## PROMPT
All of the data that follows should be retyped exactly as it appears.

BEGIN DATA

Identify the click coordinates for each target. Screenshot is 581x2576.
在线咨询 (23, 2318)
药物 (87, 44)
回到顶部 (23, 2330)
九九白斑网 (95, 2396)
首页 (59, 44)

END DATA

## EXPECTED ANSWER
Identify the click coordinates for each target. Screenshot is 581x2576.
在线咨询 (23, 2318)
药物 (87, 44)
回到顶部 (23, 2330)
九九白斑网 (95, 2396)
首页 (59, 44)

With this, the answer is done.